Monday, October 1, 2012

What is Tally Table in SQL Server?

In this post, I am going to explain about Tally table and it’s uses in T-SQL programming.

A Tally table is like any other table but having a single column of sequential numbers, values starting from 1 (or 0) to some N (int) number.
The largest number in the Tally table should be based on what suits your system, application, or database most. So don't use very high number. Also column of Tally should be indexed for better performance.

I use Tally table to generate 25 years of dates, so my Tally tables will have values from 1 to 10,000 (25 years * 365.25 days = 9131.25)


How to Create a Tally Table
There are several methods to create a Tally table. I will use one of the simplest and obvious option - WHILE loop because it's easier to explain and simpler than others.



SET NOCOUNT ON;
IF OBJECT_ID('dbo.Tally') IS NOT NULL   DROP TABLE dbo.Tally
GO

-- Define how many rows you want in Tally table.
-- I am inserting only 10000 rows
SET ROWCOUNT 10000

SELECT IDENTITY(INT, 1, 1) ID
INTO dbo.Tally
FROM master.sys.all_columns c
CROSS JOIN master.sys.all_columns c1
-- you may use one more cross join if tally table required hundreds of million rows

SET ROWCOUNT 0

-- ADD (unique) clustered index
CREATE UNIQUE CLUSTERED INDEX PKC_Tally ON dbo.Tally (ID)
GO

 
How to use Tally table in T-SQL and what are the advantages?

There are several advantages of a Tally table.
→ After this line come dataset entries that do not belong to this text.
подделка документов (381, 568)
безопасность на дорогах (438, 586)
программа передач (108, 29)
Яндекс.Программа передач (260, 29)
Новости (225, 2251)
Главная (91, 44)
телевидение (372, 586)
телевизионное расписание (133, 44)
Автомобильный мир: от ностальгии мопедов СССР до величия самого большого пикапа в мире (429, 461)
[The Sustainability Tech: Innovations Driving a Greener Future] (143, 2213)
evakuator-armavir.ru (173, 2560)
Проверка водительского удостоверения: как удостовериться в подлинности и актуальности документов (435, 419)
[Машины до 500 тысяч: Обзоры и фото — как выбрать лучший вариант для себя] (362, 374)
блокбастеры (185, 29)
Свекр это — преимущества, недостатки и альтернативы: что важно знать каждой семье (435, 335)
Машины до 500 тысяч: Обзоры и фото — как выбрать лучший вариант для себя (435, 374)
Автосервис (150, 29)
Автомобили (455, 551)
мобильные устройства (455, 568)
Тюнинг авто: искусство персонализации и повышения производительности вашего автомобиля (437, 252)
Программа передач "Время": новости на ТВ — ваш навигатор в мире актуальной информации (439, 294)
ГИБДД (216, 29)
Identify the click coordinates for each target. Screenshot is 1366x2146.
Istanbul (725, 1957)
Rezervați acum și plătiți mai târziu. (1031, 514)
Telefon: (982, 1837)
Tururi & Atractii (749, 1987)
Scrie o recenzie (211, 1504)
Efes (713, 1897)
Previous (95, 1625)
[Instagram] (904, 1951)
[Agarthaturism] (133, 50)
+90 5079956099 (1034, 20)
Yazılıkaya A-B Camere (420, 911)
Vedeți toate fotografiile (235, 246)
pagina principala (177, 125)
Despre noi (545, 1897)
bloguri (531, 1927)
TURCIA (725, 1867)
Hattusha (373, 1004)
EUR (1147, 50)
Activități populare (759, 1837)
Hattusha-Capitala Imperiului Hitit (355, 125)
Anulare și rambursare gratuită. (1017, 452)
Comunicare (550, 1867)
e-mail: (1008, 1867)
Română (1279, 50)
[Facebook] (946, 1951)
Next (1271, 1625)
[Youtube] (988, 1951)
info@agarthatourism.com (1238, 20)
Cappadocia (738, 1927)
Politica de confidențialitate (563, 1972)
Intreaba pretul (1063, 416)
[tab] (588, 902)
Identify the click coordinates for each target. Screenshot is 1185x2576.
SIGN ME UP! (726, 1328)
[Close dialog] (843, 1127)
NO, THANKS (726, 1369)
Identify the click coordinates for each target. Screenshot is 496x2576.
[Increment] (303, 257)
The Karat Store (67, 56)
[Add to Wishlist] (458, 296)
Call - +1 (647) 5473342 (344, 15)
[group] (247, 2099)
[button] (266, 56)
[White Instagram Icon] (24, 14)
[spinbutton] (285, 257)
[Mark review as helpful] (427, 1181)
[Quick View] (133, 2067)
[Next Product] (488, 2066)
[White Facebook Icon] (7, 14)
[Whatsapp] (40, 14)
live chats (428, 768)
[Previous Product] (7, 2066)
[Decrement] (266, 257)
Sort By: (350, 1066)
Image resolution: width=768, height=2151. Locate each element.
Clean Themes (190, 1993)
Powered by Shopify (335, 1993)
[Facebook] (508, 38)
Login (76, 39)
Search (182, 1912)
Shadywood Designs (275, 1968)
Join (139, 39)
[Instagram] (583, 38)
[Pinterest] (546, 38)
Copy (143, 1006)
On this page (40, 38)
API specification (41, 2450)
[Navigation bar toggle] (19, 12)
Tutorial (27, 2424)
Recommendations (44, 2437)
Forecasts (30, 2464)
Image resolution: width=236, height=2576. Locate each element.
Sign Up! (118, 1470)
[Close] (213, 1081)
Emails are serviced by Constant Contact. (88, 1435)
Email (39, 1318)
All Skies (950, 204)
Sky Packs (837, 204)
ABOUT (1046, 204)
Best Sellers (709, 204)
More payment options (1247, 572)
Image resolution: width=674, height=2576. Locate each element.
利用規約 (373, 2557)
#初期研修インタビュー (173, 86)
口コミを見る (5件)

Here are some of the examples:

Ø  To generate Date Range for given Start Date and End Date

Ø  To Manipulate strings, like:

·         Find the positions of a character in a string.

·         Find the total occurances of a character in a string
·         Split comma seperated values
 
I will explain these advantages with examples.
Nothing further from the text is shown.